Tant qu’à être idéaliste, vous pourriez consentir un petit effort supplémentaire pour désengorger le réseau public en vous tournant vers le privé, puisque vous avez le privilège d’avoir des REER ou un bien immobilier susceptible d’être réhypothéqué. Vos beaux principes, pourquoi ne pas les mettre au service de l’incurie du réseau public, au lieu de réserver votre solidarité à vos concitoyens nécessiteux ?

C’est qu’à force de vous faire répéter que vous êtes privilégiés, vieillissants, responsables des effets de la pyramide des âges sur l’engorgement du système, l’alourdissement de la dette des générations futures, en plus d’avoir compromis leur avenir en détruisant la planète, vous finissez par vous sentir encombrants.

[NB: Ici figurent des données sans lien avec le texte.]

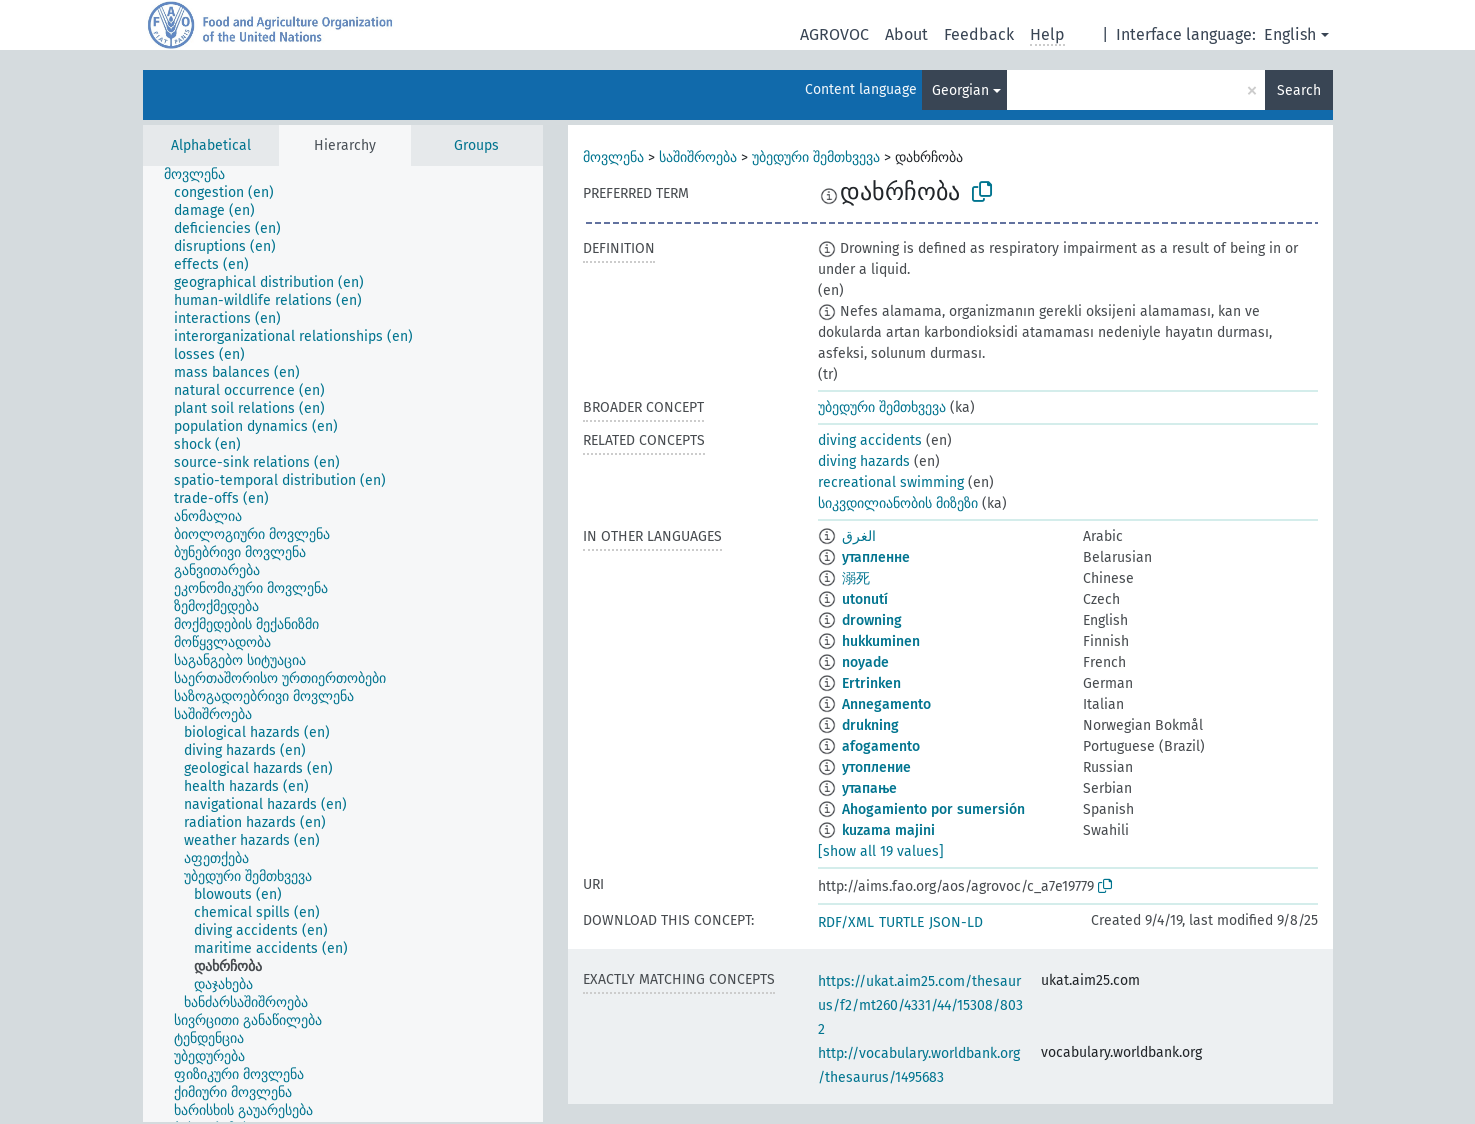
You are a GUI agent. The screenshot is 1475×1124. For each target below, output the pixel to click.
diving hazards (864, 461)
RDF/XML (846, 922)
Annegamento (886, 704)
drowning (872, 620)
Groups (476, 145)
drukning (870, 725)
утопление (876, 767)
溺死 (856, 578)
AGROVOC (834, 34)
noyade (865, 662)
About (906, 34)
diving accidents (870, 440)
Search (1299, 90)
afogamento (881, 746)
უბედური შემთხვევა (816, 157)
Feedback (979, 34)
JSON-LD (956, 922)
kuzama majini (888, 830)
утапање (869, 788)
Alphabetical (211, 145)
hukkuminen (881, 641)
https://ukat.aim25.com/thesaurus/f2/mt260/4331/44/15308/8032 (920, 1005)
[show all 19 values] (881, 851)
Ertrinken (871, 683)
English (1290, 34)
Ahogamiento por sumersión (933, 809)
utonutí (865, 599)
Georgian (960, 90)
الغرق (859, 536)
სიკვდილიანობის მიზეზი (898, 503)
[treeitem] (203, 175)
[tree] (343, 644)
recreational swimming (891, 482)
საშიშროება (698, 157)
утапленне (876, 557)
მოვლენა (613, 157)
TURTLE (901, 922)
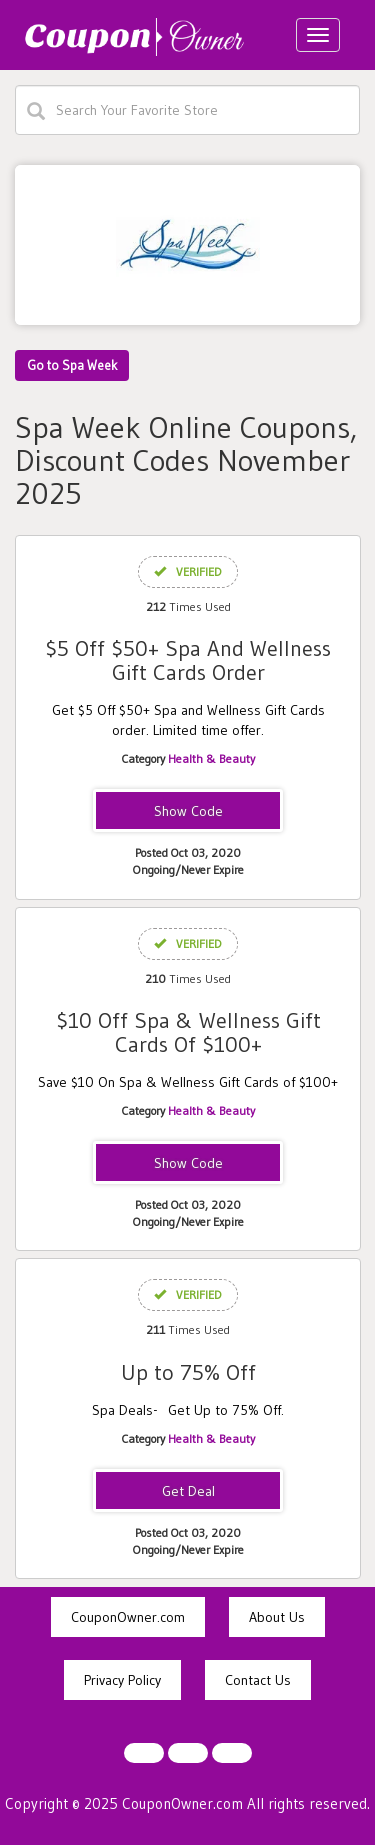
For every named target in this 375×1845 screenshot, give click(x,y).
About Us (277, 1617)
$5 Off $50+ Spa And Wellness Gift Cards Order (188, 660)
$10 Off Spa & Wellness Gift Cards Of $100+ (188, 1032)
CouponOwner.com (128, 1617)
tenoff (188, 1164)
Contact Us (258, 1680)
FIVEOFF (188, 812)
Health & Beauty (211, 758)
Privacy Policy (122, 1680)
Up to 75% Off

Je ne suis pas une baby-boomer, mais je constate les effets de ce discours culpabilisant sur cette catégorie de personnes dont je suis entourée.

Tous ne passent pas leur retraite sur des bateaux de croisière ou à courir les safaris en Afrique (et même si c’était le cas, serait-ce un crime après 40 ans de vie active ?). Pour certains, les « plus belles années du reste de leur vie » sont gâchées par des maladies chroniques développées au fil des ans, par malchance ou par négligence, parce que le travail prenait toute la place ou que les médecins de famille étaient inaccessibles.

Un proche a fini par craquer et s’adresser à une clinique privée d’orthopédie. Il faut dire que le cas est lourd et nécessite une prise en charge rapide.

Après avoir pris connaissance de l’IRM, l’orthopédiste sollicité, qui annonce pourtant sur le site de sa clinique privée qu’il prend en charge les opérations invasives et non invasives, lui envoie par courriel cette réponse laconique et lapidaire, en lettres majuscules « pas réparable… semble trop chronique ». Contactée par téléphone, la secrétaire n’est pas en mesure de le diriger ailleurs ou de donner davantage d’explications.

Quand on affirme que l’empathie et la délicatesse sont un luxe dans le réseau public, le personnel étant trop écrasé par la tâche pour soigner la relation, comment expliquer une telle brutalité chez un chirurgien à qui on s’apprêtait à verser une partie de ses économies ?

Ils sont des milliers, condamnés à apprivoiser une douleur insoutenable et à vivre entre parenthèses, en attendant la prothèse.

Si les responsables de la faillite du réseau public ne sont pas en mesure de leur administrer une goutte d’espoir, qu’ils cessent au moins de les angoisser, à coups de prétextes, de justificatifs bidon et de scénarios catastrophes.

L’état actuel du système, indigne d’un pays dit développé, nous rappelle que dans les années 1990 et 2000, le corporatisme et la prétention de détenir le monopole de l’excellence ont découragé des centaines de médecins généralistes et spécialistes expérimentés, formés en Europe de l’Est, en France, en Asie, en Amérique du Sud ou au Maghreb – ou leur a imposé un chemin de croix.

Une formation d’appoint solide, mais concentrée sur un an ou deux, suivie d’un accès encadré et supervisé à la profession pendant la première année d’exercice, aurait pourtant largement contribué à prévenir la pénurie actuelle, tout en assurant le respect des fameux « standards nord-américains ».